Every morning, millions of people worldwide engage in the same ritual of optimistic delusion. We set an alarm for 6:00 AM, fully aware that we have no intention of actually getting up at 6:00 AM. We’re going to hit snooze. We know it. Our alarm clock knows it. Even our cat judging us from the foot of the bed knows it.
The snooze button represents humanity’s greatest act of negotiation with itself. Nine more minutes won’t make a difference, we tell ourselves, as if those nine minutes exist in some magical time bubble outside the space-time continuum. Spoiler alert: they don’t. You’re just mathematically guaranteeing you’ll be late while somehow feeling more tired than you did the first time the alarm went off.
What’s particularly fascinating is the precision of our self-sabotage. We don’t set one alarm. That would be amateur hour. We set five alarms, each spaced exactly nine minutes apart, creating an elaborate wake-up symphony that would make Beethoven weep. The first alarm at 6:00 is aspirational. The second at 6:09 is realistic. The third at 6:18 is concerning. By the fourth alarm at 6:27, we’ve entered panic territory. The fifth alarm at 6:36 is basically a war crime against our own nervous system.

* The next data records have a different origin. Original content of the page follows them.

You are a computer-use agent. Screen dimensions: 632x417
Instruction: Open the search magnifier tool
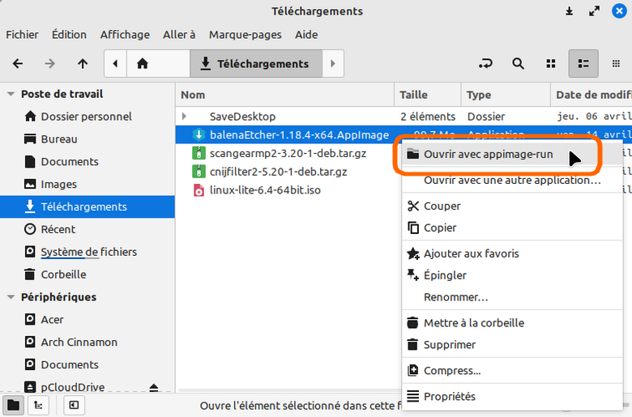[519, 64]
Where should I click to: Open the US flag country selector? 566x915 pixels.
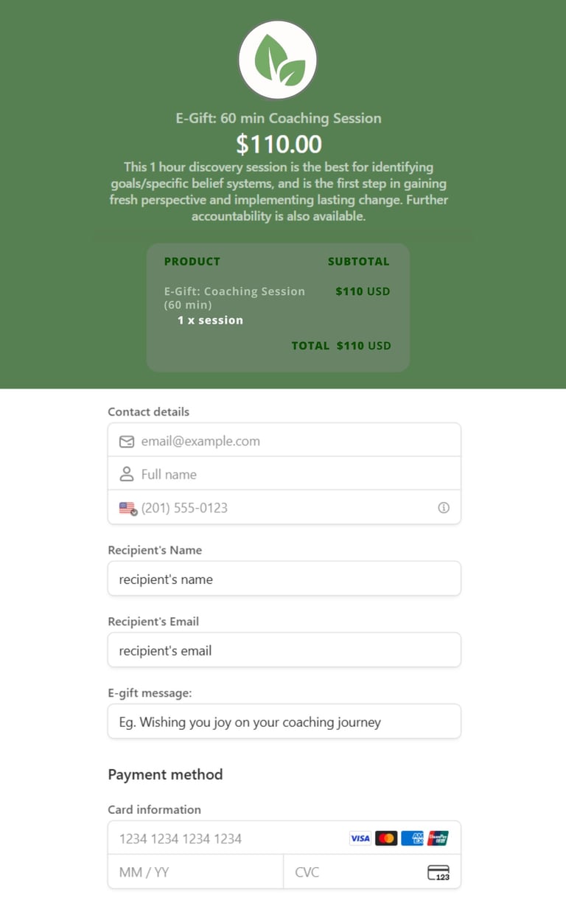[x=128, y=508]
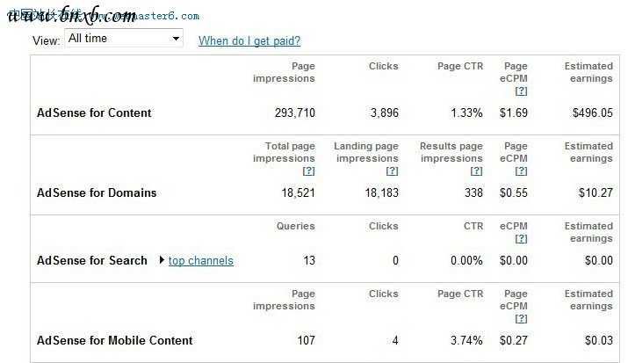This screenshot has width=628, height=363.
Task: Click the AdSense for Search label
Action: click(x=92, y=260)
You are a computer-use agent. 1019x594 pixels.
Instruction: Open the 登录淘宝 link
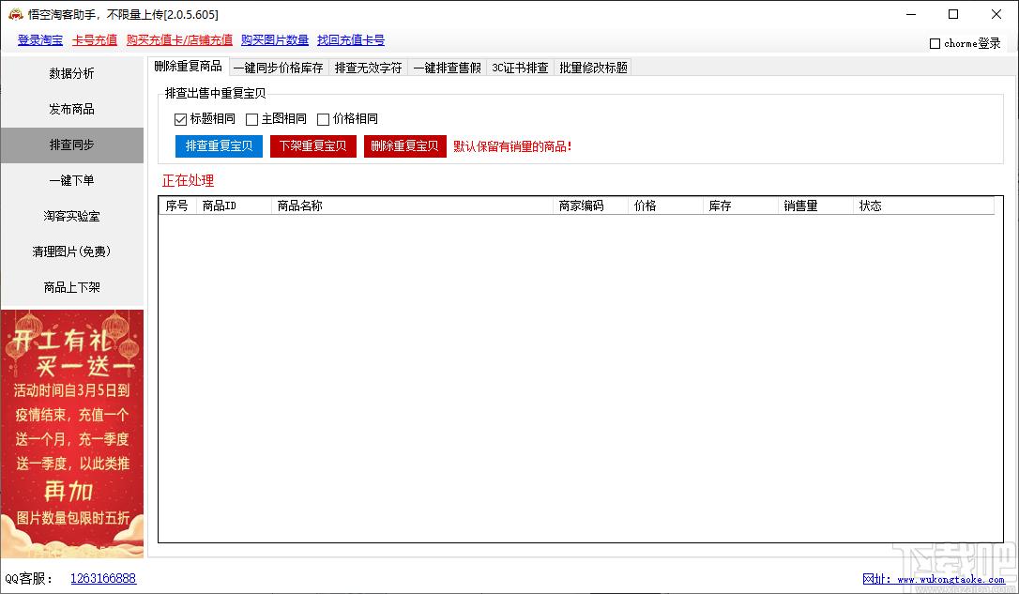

The real comedy is in our justification. We convince ourselves we’re “easing into wakefulness” or “letting our body adjust naturally.” No, Karen, you’re hitting a button in a semi-conscious state while drooling on your pillow. There’s nothing natural about fragmenting your sleep into nine-minute intervals of decreasing quality.
Scientists call it sleep inertia. I call it weaponized procrastination. We’ve somehow managed to procrastinate the act of waking up, which is arguably the lowest bar human consciousness has to clear each day.
The solution, of course, is simple. Set one alarm for the time you actually need to get up. But we won’t do that. Because deep down, we’re addicted to the tiny victory of conquering that alarm clock, even if we do it seven times before actually surrendering to the day.
Tomorrow morning, when your alarm goes off, remember this. Then hit snooze anyway. We’re only human.